We asked what had inspired him to write the book. He told us how he’d worked as a farmhand when he was eighteen on Tytherington Farm in the Wylye Valley in Wiltshire before he went off to fight in World War Two. He talked about it fervently, as if he was suddenly seeing it all again in bright summer sunshine. It was still farmed in the old way then, requiring many hands to do the work. In his autobiography he describes the sheer manual labour of it:
“These days machinery reigns and there is almost always a tractor with something on the front or back end to do the donkey work. But then we were usually on our flat feet, holding a hoe or a fork or a rake, spade, pickaxe, crowbar, sledgehammer, beetle, billhook, reaphook, slasher – the list is endless and there’s a right way and a wrong way to handle each.”
Also he talked about the great number of people still working the land then. In 1940 Tytherington still employed a farm foreman, a horseman, four poultrymen, a shepherd and numerous labourers, all colourful personalities many of whom had lived on or near the farm for generations. These sorts of characters are portrayed in The Crowstarver with real fondness and candour.

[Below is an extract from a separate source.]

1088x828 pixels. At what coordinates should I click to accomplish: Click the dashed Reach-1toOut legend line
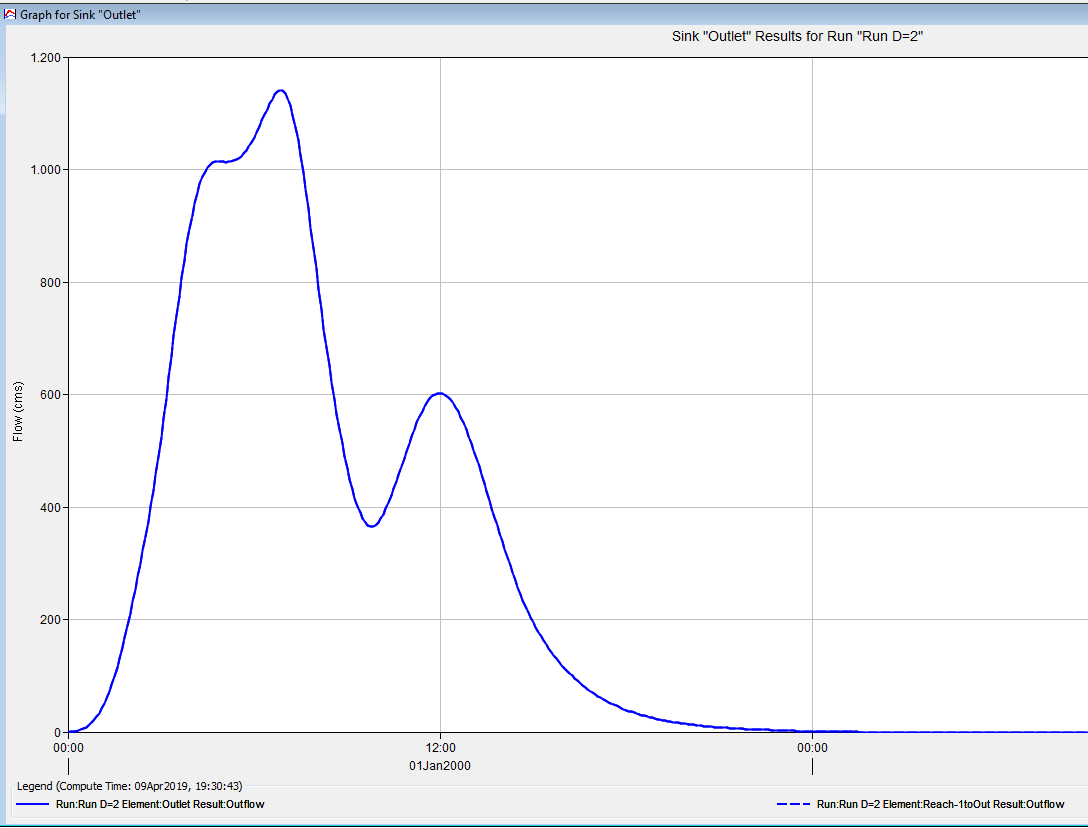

And who inspired Spider Sparrow, the boy in the story? “When I first came to this house in the sixties,” said King-Smith, “there were five dairy farms in this little hamlet alone. Now there’s not one. But then, the lane was often full of cows going to and from milking. Every day a boy, the son of one of the cowmen, was herding the cows back and forward. And you know the only conversation we ever had, rain or shine? “Good ‘un!” he used to shout, as cheerful as anything. And so I used to reply, “Good ‘un!” and we’d leave it at that.”
In the story the dawning realisation on the farm that Spider has learning difficulties is greeted in various ways, not all of them kind. But there is a plausible and moving determination of many to help Spider fit in. From early on it’s clear the boy has a special relationship with the natural world and it’s through his gentle mastery of animals that Spider finally commands respect from everyone on Outoverdown Farm. Dick King-Smith loved animals. He kept a multitude of pets as a boy and became a farmer when he grew up partly so he could carry on collecting animals. I think there is a lot of King-Smith in Spider. The near-magical way that animals approach Spider without fear must surely reflect a childhood fantasy of the author’s.
The relationship between Spider and his mother and father is painted with great tenderness in The Crowstarver and that’s at the heart of the book for me. When Spider is old enough for his parents to realise he’s different from other children they are upset but soon determined to nurture his unique talents. When he’s bullied they’re heartbroken. When he triumphs they glow with modest joy. Dick King-Smith evokes the emotional rollercoaster of parenthood with particular intensity in the story.
Finally, there is a yearning in the story for a harmony between humanity and the natural world. We can’t turn back the clock and all become farm workers once more, but our rural landscape sits patiently waiting for us to attend to it. The Crowstarver makes us feel our lives would be richer for doing so.